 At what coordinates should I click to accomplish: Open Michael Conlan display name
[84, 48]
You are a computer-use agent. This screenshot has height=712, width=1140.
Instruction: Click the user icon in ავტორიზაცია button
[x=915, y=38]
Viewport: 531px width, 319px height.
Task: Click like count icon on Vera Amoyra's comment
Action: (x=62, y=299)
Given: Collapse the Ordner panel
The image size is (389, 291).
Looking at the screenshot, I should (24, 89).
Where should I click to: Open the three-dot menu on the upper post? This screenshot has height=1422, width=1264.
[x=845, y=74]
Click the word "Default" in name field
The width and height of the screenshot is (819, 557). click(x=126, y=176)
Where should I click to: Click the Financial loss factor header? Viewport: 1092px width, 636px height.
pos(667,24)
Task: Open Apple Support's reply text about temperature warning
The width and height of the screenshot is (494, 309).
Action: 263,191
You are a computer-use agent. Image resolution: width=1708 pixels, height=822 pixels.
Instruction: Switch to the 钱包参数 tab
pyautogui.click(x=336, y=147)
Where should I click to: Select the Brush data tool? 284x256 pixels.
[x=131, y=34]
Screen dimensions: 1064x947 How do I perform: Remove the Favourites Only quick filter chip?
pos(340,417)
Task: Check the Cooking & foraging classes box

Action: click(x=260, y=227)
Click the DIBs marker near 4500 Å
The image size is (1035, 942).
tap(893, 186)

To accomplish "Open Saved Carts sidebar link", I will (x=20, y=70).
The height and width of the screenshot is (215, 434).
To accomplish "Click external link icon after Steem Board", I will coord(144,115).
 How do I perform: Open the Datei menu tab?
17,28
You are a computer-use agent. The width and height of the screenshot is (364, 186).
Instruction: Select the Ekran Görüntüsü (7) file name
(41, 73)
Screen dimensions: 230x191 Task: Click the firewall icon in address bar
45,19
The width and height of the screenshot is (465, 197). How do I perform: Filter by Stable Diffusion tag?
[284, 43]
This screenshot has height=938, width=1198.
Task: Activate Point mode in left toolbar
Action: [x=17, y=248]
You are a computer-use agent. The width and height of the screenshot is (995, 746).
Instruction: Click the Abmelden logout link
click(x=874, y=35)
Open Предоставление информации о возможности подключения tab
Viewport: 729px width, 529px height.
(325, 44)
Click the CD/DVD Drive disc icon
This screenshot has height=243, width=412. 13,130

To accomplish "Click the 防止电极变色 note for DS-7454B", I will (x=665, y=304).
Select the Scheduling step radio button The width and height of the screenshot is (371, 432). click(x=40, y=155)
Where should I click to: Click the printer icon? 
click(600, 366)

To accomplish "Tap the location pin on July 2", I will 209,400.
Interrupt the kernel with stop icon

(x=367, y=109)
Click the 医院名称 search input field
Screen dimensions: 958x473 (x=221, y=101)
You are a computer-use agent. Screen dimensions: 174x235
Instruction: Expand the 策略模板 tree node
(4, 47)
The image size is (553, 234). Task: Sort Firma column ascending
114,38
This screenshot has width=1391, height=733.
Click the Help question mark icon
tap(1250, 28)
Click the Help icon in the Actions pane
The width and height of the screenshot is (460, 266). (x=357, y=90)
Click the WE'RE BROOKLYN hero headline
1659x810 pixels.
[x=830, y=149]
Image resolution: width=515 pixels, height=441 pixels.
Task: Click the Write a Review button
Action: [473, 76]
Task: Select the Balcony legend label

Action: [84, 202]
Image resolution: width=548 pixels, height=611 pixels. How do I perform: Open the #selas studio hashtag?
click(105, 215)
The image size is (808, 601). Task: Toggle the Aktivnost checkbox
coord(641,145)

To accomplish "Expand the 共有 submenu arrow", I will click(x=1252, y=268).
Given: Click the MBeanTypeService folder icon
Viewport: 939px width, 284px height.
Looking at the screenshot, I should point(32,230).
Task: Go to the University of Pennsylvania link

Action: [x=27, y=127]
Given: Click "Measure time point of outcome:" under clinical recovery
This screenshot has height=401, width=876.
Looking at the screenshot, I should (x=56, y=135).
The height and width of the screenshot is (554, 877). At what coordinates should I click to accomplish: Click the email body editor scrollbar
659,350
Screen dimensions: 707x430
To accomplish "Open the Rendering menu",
━━━━━━━━━━━━━━━━━━━━
TASK PROMPT -> With nothing left out, print the data above exactly.

RESULT BELOW ->
 At what coordinates should I click to accomplish: Open Michael Conlan display name
[84, 48]
You are a computer-use agent. This screenshot has height=712, width=1140.
Instruction: Click the user icon in ავტორიზაცია button
[x=915, y=38]
Viewport: 531px width, 319px height.
Task: Click like count icon on Vera Amoyra's comment
Action: (x=62, y=299)
Given: Collapse the Ordner panel
The image size is (389, 291).
Looking at the screenshot, I should (24, 89).
Where should I click to: Open the three-dot menu on the upper post? This screenshot has height=1422, width=1264.
[x=845, y=74]
Click the word "Default" in name field
The width and height of the screenshot is (819, 557). click(x=126, y=176)
Where should I click to: Click the Financial loss factor header? Viewport: 1092px width, 636px height.
pos(667,24)
Task: Open Apple Support's reply text about temperature warning
The width and height of the screenshot is (494, 309).
Action: 263,191
You are a computer-use agent. Image resolution: width=1708 pixels, height=822 pixels.
Instruction: Switch to the 钱包参数 tab
pyautogui.click(x=336, y=147)
Where should I click to: Select the Brush data tool? 284x256 pixels.
[x=131, y=34]
Screen dimensions: 1064x947 How do I perform: Remove the Favourites Only quick filter chip?
pos(340,417)
Task: Check the Cooking & foraging classes box

Action: click(x=260, y=227)
Click the DIBs marker near 4500 Å
The image size is (1035, 942).
tap(893, 186)

To accomplish "Open Saved Carts sidebar link", I will (x=20, y=70).
The height and width of the screenshot is (215, 434).
To accomplish "Click external link icon after Steem Board", I will coord(144,115).
 How do I perform: Open the Datei menu tab?
17,28
You are a computer-use agent. The width and height of the screenshot is (364, 186).
Instruction: Select the Ekran Görüntüsü (7) file name
(41, 73)
Screen dimensions: 230x191 Task: Click the firewall icon in address bar
45,19
The width and height of the screenshot is (465, 197). How do I perform: Filter by Stable Diffusion tag?
[284, 43]
This screenshot has height=938, width=1198.
Task: Activate Point mode in left toolbar
Action: [x=17, y=248]
You are a computer-use agent. The width and height of the screenshot is (995, 746).
Instruction: Click the Abmelden logout link
click(x=874, y=35)
Open Предоставление информации о возможности подключения tab
Viewport: 729px width, 529px height.
(325, 44)
Click the CD/DVD Drive disc icon
This screenshot has height=243, width=412. 13,130

To accomplish "Click the 防止电极变色 note for DS-7454B", I will (x=665, y=304).
Select the Scheduling step radio button The width and height of the screenshot is (371, 432). click(x=40, y=155)
Where should I click to: Click the printer icon? 
click(600, 366)

To accomplish "Tap the location pin on July 2", I will 209,400.
Interrupt the kernel with stop icon

(x=367, y=109)
Click the 医院名称 search input field
Screen dimensions: 958x473 (x=221, y=101)
You are a computer-use agent. Screen dimensions: 174x235
Instruction: Expand the 策略模板 tree node
(4, 47)
The image size is (553, 234). Task: Sort Firma column ascending
114,38
This screenshot has width=1391, height=733.
Click the Help question mark icon
tap(1250, 28)
Click the Help icon in the Actions pane
The width and height of the screenshot is (460, 266). (x=357, y=90)
Click the WE'RE BROOKLYN hero headline
1659x810 pixels.
[x=830, y=149]
Image resolution: width=515 pixels, height=441 pixels.
Task: Click the Write a Review button
Action: [473, 76]
Task: Select the Balcony legend label

Action: [84, 202]
Image resolution: width=548 pixels, height=611 pixels. How do I perform: Open the #selas studio hashtag?
click(105, 215)
The image size is (808, 601). Task: Toggle the Aktivnost checkbox
coord(641,145)

To accomplish "Expand the 共有 submenu arrow", I will click(x=1252, y=268).
Given: Click the MBeanTypeService folder icon
Viewport: 939px width, 284px height.
Looking at the screenshot, I should point(32,230).
Task: Go to the University of Pennsylvania link

Action: [x=27, y=127]
Given: Click "Measure time point of outcome:" under clinical recovery
This screenshot has height=401, width=876.
Looking at the screenshot, I should (x=56, y=135).
The height and width of the screenshot is (554, 877). At what coordinates should I click to accomplish: Click the email body editor scrollbar
659,350
Screen dimensions: 707x430
To accomplish "Open the Rendering menu",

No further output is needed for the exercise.